## BEGIN

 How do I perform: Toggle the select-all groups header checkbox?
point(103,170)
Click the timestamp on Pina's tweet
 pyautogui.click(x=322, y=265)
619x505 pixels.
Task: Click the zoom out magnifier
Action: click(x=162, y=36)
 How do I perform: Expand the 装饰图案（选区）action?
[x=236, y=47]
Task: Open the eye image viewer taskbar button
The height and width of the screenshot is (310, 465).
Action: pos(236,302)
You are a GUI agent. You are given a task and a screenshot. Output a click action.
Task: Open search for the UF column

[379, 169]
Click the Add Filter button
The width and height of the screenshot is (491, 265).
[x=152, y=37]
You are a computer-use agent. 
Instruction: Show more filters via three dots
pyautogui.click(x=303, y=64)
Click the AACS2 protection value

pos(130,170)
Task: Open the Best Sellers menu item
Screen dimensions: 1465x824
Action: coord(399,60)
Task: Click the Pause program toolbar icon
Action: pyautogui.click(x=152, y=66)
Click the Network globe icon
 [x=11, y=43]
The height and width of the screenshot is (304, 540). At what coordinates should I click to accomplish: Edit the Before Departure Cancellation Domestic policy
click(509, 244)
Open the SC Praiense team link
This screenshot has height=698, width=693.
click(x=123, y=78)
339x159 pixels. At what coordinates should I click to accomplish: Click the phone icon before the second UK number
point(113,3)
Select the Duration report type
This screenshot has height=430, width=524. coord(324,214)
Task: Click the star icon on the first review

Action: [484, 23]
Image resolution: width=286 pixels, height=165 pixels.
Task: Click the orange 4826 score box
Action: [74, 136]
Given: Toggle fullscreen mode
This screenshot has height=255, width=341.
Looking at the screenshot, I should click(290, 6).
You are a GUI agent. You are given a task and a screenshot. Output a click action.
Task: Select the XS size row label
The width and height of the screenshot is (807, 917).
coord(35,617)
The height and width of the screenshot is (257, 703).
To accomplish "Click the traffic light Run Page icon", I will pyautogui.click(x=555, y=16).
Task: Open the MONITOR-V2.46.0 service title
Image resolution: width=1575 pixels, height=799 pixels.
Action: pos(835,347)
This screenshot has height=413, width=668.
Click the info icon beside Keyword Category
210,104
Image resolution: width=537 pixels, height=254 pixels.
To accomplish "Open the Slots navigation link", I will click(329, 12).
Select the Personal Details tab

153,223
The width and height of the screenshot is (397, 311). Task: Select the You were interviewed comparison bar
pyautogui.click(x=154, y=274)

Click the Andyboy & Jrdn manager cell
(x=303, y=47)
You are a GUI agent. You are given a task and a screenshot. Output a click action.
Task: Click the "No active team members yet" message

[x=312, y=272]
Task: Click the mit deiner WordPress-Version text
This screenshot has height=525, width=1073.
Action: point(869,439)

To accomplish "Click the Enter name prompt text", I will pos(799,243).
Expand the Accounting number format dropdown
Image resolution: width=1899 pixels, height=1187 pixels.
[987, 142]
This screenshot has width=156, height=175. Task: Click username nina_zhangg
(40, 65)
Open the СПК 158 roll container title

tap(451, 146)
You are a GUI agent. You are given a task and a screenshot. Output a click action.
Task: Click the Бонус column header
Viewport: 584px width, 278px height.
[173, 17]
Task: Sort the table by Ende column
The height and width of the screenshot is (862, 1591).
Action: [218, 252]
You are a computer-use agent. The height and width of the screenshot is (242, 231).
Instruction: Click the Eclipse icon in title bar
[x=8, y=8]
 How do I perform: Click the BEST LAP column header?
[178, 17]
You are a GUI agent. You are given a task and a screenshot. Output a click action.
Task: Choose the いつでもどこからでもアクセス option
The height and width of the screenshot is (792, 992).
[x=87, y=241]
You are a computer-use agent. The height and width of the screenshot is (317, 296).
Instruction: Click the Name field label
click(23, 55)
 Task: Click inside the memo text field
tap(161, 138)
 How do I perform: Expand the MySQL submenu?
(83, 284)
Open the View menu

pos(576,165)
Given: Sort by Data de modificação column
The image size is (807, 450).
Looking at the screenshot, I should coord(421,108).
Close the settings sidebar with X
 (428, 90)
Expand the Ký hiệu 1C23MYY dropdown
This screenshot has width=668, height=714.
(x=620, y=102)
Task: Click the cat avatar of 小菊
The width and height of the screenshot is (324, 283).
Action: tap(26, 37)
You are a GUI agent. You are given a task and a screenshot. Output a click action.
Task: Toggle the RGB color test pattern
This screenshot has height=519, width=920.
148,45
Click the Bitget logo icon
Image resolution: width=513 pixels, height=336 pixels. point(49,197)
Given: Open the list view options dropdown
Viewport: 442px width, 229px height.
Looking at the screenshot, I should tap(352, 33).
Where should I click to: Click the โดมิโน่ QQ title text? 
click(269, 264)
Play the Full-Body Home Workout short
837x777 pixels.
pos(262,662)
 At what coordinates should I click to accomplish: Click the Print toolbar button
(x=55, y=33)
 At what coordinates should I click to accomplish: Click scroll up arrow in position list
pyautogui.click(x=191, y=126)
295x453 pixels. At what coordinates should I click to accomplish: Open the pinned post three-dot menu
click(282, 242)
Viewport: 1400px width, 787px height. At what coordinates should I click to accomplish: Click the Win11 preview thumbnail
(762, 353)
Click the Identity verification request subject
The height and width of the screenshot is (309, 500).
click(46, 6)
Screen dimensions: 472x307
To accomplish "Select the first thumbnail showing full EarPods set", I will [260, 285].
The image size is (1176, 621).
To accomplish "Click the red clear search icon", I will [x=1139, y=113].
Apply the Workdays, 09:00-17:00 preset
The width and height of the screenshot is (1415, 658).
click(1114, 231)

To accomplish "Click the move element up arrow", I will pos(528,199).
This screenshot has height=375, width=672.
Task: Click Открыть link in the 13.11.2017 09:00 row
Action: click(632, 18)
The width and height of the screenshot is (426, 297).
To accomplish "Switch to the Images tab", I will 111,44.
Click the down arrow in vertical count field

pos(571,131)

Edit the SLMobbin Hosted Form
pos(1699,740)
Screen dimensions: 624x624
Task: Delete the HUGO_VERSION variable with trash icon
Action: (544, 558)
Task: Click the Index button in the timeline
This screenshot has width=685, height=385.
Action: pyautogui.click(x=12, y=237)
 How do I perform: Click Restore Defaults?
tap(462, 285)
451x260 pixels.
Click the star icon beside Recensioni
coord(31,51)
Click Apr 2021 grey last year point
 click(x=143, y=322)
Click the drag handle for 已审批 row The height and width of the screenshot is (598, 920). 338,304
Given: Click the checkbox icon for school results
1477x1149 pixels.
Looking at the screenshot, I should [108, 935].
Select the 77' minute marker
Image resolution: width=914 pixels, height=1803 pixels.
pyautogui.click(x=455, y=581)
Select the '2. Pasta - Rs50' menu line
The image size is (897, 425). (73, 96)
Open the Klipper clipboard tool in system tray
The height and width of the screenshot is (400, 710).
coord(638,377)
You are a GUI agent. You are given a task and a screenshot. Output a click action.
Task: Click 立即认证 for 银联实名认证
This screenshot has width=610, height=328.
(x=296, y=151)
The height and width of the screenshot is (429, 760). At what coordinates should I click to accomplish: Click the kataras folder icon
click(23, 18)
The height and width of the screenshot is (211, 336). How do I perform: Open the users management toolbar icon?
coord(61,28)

## END

SHORT PROBLEM |
Could you give every line of the records above as a JSON list of strings, one string per line, with blank lines left out?

ANSWER TO THIS EXERCISE |
[
  " How do I perform: Toggle the select-all groups header checkbox?",
  "point(103,170)",
  "Click the timestamp on Pina's tweet",
  " pyautogui.click(x=322, y=265)",
  "619x505 pixels.",
  "Task: Click the zoom out magnifier",
  "Action: click(x=162, y=36)",
  " How do I perform: Expand the 装饰图案（选区）action?",
  "[x=236, y=47]",
  "Task: Open the eye image viewer taskbar button",
  "The height and width of the screenshot is (310, 465).",
  "Action: pos(236,302)",
  "You are a GUI agent. You are given a task and a screenshot. Output a click action.",
  "Task: Open search for the UF column",
  "[379, 169]",
  "Click the Add Filter button",
  "The width and height of the screenshot is (491, 265).",
  "[x=152, y=37]",
  "You are a computer-use agent. ",
  "Instruction: Show more filters via three dots",
  "pyautogui.click(x=303, y=64)",
  "Click the AACS2 protection value",
  "pos(130,170)",
  "Task: Open the Best Sellers menu item",
  "Screen dimensions: 1465x824",
  "Action: coord(399,60)",
  "Task: Click the Pause program toolbar icon",
  "Action: pyautogui.click(x=152, y=66)",
  "Click the Network globe icon",
  " [x=11, y=43]",
  "The height and width of the screenshot is (304, 540). At what coordinates should I click to accomplish: Edit the Before Departure Cancellation Domestic policy",
  "click(509, 244)",
  "Open the SC Praiense team link",
  "This screenshot has height=698, width=693.",
  "click(x=123, y=78)",
  "339x159 pixels. At what coordinates should I click to accomplish: Click the phone icon before the second UK number",
  "point(113,3)",
  "Select the Duration report type",
  "This screenshot has height=430, width=524. coord(324,214)",
  "Task: Click the star icon on the first review",
  "Action: [484, 23]",
  "Image resolution: width=286 pixels, height=165 pixels.",
  "Task: Click the orange 4826 score box",
  "Action: [74, 136]",
  "Given: Toggle fullscreen mode",
  "This screenshot has height=255, width=341.",
  "Looking at the screenshot, I should click(290, 6).",
  "You are a GUI agent. You are given a task and a screenshot. Output a click action.",
  "Task: Select the XS size row label",
  "The width and height of the screenshot is (807, 917).",
  "coord(35,617)",
  "The height and width of the screenshot is (257, 703).",
  "To accomplish \"Click the traffic light Run Page icon\", I will pyautogui.click(x=555, y=16).",
  "Task: Open the MONITOR-V2.46.0 service title",
  "Image resolution: width=1575 pixels, height=799 pixels.",
  "Action: pos(835,347)",
  "This screenshot has height=413, width=668.",
  "Click the info icon beside Keyword Category",
  "210,104",
  "Image resolution: width=537 pixels, height=254 pixels.",
  "To accomplish \"Open the Slots navigation link\", I will click(329, 12).",
  "Select the Personal Details tab",
  "153,223",
  "The width and height of the screenshot is (397, 311). Task: Select the You were interviewed comparison bar",
  "pyautogui.click(x=154, y=274)",
  "Click the Andyboy & Jrdn manager cell",
  "(x=303, y=47)",
  "You are a GUI agent. You are given a task and a screenshot. Output a click action.",
  "Task: Click the \"No active team members yet\" message",
  "[x=312, y=272]",
  "Task: Click the mit deiner WordPress-Version text",
  "This screenshot has height=525, width=1073.",
  "Action: point(869,439)",
  "To accomplish \"Click the Enter name prompt text\", I will pos(799,243).",
  "Expand the Accounting number format dropdown",
  "Image resolution: width=1899 pixels, height=1187 pixels.",
  "[987, 142]",
  "This screenshot has width=156, height=175. Task: Click username nina_zhangg",
  "(40, 65)",
  "Open the СПК 158 roll container title",
  "tap(451, 146)",
  "You are a GUI agent. You are given a task and a screenshot. Output a click action.",
  "Task: Click the Бонус column header",
  "Viewport: 584px width, 278px height.",
  "[173, 17]",
  "Task: Sort the table by Ende column",
  "The height and width of the screenshot is (862, 1591).",
  "Action: [218, 252]",
  "You are a computer-use agent. The height and width of the screenshot is (242, 231).",
  "Instruction: Click the Eclipse icon in title bar",
  "[x=8, y=8]",
  " How do I perform: Click the BEST LAP column header?",
  "[178, 17]",
  "You are a GUI agent. You are given a task and a screenshot. Output a click action.",
  "Task: Choose the いつでもどこからでもアクセス option",
  "The height and width of the screenshot is (792, 992).",
  "[x=87, y=241]",
  "You are a computer-use agent. The height and width of the screenshot is (317, 296).",
  "Instruction: Click the Name field label",
  "click(23, 55)",
  " Task: Click inside the memo text field",
  "tap(161, 138)",
  " How do I perform: Expand the MySQL submenu?",
  "(83, 284)",
  "Open the View menu",
  "pos(576,165)",
  "Given: Sort by Data de modificação column",
  "The image size is (807, 450).",
  "Looking at the screenshot, I should coord(421,108).",
  "Close the settings sidebar with X",
  " (428, 90)",
  "Expand the Ký hiệu 1C23MYY dropdown",
  "This screenshot has width=668, height=714.",
  "(x=620, y=102)",
  "Task: Click the cat avatar of 小菊",
  "The width and height of the screenshot is (324, 283).",
  "Action: tap(26, 37)",
  "You are a GUI agent. You are given a task and a screenshot. Output a click action.",
  "Task: Toggle the RGB color test pattern",
  "This screenshot has height=519, width=920.",
  "148,45",
  "Click the Bitget logo icon",
  "Image resolution: width=513 pixels, height=336 pixels. point(49,197)",
  "Given: Open the list view options dropdown",
  "Viewport: 442px width, 229px height.",
  "Looking at the screenshot, I should tap(352, 33).",
  "Where should I click to: Click the โดมิโน่ QQ title text? ",
  "click(269, 264)",
  "Play the Full-Body Home Workout short",
  "837x777 pixels.",
  "pos(262,662)",
  " At what coordinates should I click to accomplish: Click the Print toolbar button",
  "(x=55, y=33)",
  " At what coordinates should I click to accomplish: Click scroll up arrow in position list",
  "pyautogui.click(x=191, y=126)",
  "295x453 pixels. At what coordinates should I click to accomplish: Open the pinned post three-dot menu",
  "click(282, 242)",
  "Viewport: 1400px width, 787px height. At what coordinates should I click to accomplish: Click the Win11 preview thumbnail",
  "(762, 353)",
  "Click the Identity verification request subject",
  "The height and width of the screenshot is (309, 500).",
  "click(46, 6)",
  "Screen dimensions: 472x307",
  "To accomplish \"Select the first thumbnail showing full EarPods set\", I will [260, 285].",
  "The image size is (1176, 621).",
  "To accomplish \"Click the red clear search icon\", I will [x=1139, y=113].",
  "Apply the Workdays, 09:00-17:00 preset",
  "The width and height of the screenshot is (1415, 658).",
  "click(1114, 231)",
  "To accomplish \"Click the move element up arrow\", I will pos(528,199).",
  "This screenshot has height=375, width=672.",
  "Task: Click Открыть link in the 13.11.2017 09:00 row",
  "Action: click(632, 18)",
  "The width and height of the screenshot is (426, 297).",
  "To accomplish \"Switch to the Images tab\", I will 111,44.",
  "Click the down arrow in vertical count field",
  "pos(571,131)",
  "Edit the SLMobbin Hosted Form",
  "pos(1699,740)",
  "Screen dimensions: 624x624",
  "Task: Delete the HUGO_VERSION variable with trash icon",
  "Action: (544, 558)",
  "Task: Click the Index button in the timeline",
  "This screenshot has width=685, height=385.",
  "Action: pyautogui.click(x=12, y=237)",
  " How do I perform: Click Restore Defaults?",
  "tap(462, 285)",
  "451x260 pixels.",
  "Click the star icon beside Recensioni",
  "coord(31,51)",
  "Click Apr 2021 grey last year point",
  " click(x=143, y=322)",
  "Click the drag handle for 已审批 row The height and width of the screenshot is (598, 920). 338,304",
  "Given: Click the checkbox icon for school results",
  "1477x1149 pixels.",
  "Looking at the screenshot, I should [108, 935].",
  "Select the 77' minute marker",
  "Image resolution: width=914 pixels, height=1803 pixels.",
  "pyautogui.click(x=455, y=581)",
  "Select the '2. Pasta - Rs50' menu line",
  "The image size is (897, 425). (73, 96)",
  "Open the Klipper clipboard tool in system tray",
  "The height and width of the screenshot is (400, 710).",
  "coord(638,377)",
  "You are a GUI agent. You are given a task and a screenshot. Output a click action.",
  "Task: Click 立即认证 for 银联实名认证",
  "This screenshot has width=610, height=328.",
  "(x=296, y=151)",
  "The height and width of the screenshot is (429, 760). At what coordinates should I click to accomplish: Click the kataras folder icon",
  "click(23, 18)",
  "The height and width of the screenshot is (211, 336). How do I perform: Open the users management toolbar icon?",
  "coord(61,28)"
]